EFFICIENT DATA SUBSET SELECTION TO GENERALIZE TRAINING ACROSS MODELS: TRANSDUCTIVE AND IN-DUCTIVE NETWORKS

Abstract

Subset selection, in recent times, has emerged as a successful approach toward efficient training of models by significantly reducing the amount of data and computational resources required. However, existing methods employ discrete combinatorial and model-specific approaches which lack generalizability-for each new model, the algorithm has to be executed from the beginning. Therefore, for data subset selection for an unseen architecture, one cannot use the subset chosen for a different model. In this work, we propose SUBSELNET, a nonadaptive subset selection framework, which tackles these problems with two main components. First, we introduce an attention-based neural gadget that leverages the graph structure of architectures and acts as a surrogate to trained deep neural networks for quick model prediction. Then, we use these predictions to build subset samplers. This leads us to develop two variants of SUBSELNET. The first variant is transductive (called as Transductive-SUBSELNET) which computes the subset separately for each model by solving a small optimization problem. Such an optimization is still super fast, thanks to the replacement of explicit model training by the model approximator. The second variant is inductive (called as Inductive-SUBSELNET) which computes the subset using a trained subset selector, without any optimization.
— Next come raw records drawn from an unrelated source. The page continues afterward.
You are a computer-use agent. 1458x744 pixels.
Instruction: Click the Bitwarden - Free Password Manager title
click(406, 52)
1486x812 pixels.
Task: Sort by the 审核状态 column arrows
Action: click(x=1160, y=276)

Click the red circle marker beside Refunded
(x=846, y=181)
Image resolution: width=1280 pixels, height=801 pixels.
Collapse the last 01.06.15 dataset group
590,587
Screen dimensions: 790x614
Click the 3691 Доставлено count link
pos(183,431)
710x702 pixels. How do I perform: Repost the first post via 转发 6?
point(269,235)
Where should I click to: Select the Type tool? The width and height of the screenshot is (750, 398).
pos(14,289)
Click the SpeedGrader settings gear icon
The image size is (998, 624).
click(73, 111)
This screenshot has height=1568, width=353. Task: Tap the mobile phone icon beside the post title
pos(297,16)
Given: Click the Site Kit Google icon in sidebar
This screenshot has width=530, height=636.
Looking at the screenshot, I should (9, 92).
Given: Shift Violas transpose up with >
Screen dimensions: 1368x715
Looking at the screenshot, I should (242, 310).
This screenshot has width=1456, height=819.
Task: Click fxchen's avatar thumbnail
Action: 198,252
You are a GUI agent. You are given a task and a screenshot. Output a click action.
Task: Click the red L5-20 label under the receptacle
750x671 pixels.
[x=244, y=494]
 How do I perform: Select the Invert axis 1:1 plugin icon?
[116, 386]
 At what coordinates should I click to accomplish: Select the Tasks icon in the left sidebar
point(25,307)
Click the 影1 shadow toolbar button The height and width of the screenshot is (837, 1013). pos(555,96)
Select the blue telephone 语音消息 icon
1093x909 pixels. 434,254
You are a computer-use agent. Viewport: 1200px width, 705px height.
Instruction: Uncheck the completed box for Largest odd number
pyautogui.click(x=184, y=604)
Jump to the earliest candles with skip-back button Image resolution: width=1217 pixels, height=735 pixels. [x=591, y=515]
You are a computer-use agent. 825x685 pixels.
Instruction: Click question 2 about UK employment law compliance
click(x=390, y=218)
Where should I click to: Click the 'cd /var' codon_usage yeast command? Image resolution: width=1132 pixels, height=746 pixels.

Most state-of-the-art data subset selection approaches are adaptive, in that the subset selection adapts as the training progresses, and as a result, they require access to the entire data at training time. Our approach, in contrast, is non-adaptive and does the subset selection only once in the beginning, thereby achieving resource and memory efficiency along with compute-efficiency at training time. Our experiments show that both the variants of our model outperform several methods on the quality of the subset chosen and further demonstrate that our method can be used for choosing the best architecture from a set of architectures.

1. INTRODUCTION

In the last decade, deep neural networks have enhanced the performance of the state-of-the-art ML models dramatically. However, these neural networks often demand massive data to train, which renders them heavily contingent on availability of high performance computing machinery, e.g., GPUs, CPUs, RAMs, storage disks, etc. However, such resources entail heavy energy consumption, excessive CO 2 emission and maintenance cost. Driven by this challenge, a recent body of work focus on suitably selecting a subset of instances, so that the model can be quickly trained using lightweight computing infrastructure (Boutsidis et al., 2013; Kirchhoff & Bilmes, 2014; Wei et al., 2014a; Bairi et al., 2015; Liu et al., 2015; Wei et al., 2015; Lucic et al., 2017; Mirzasoleiman et al., 2020b; Kaushal et al., 2019; Killamsetty et al., 2021a; b; c) . However, these existing data subset selection algorithm are discrete combinatorial algorithms, which share three key limitations. (1) Scaling up the combinatorial algorithms is often difficult, which imposes significant barrier against achieving efficiency gains as compared to training with entire data. (2) Many of these approaches are adaptive in nature, i.e, the subset changes as the model training progresses. As a result, they require access to the entire training dataset and while they provide compute-efficiency, they do not address memory and resource efficiency challenges of deep model training. (3) The subset selected by the algorithm is tailored to train only a given specific model and it cannot be used to train another model. Therefore, the algorithm cannot be shared across different models. We discuss the related work in detail in Appendix A.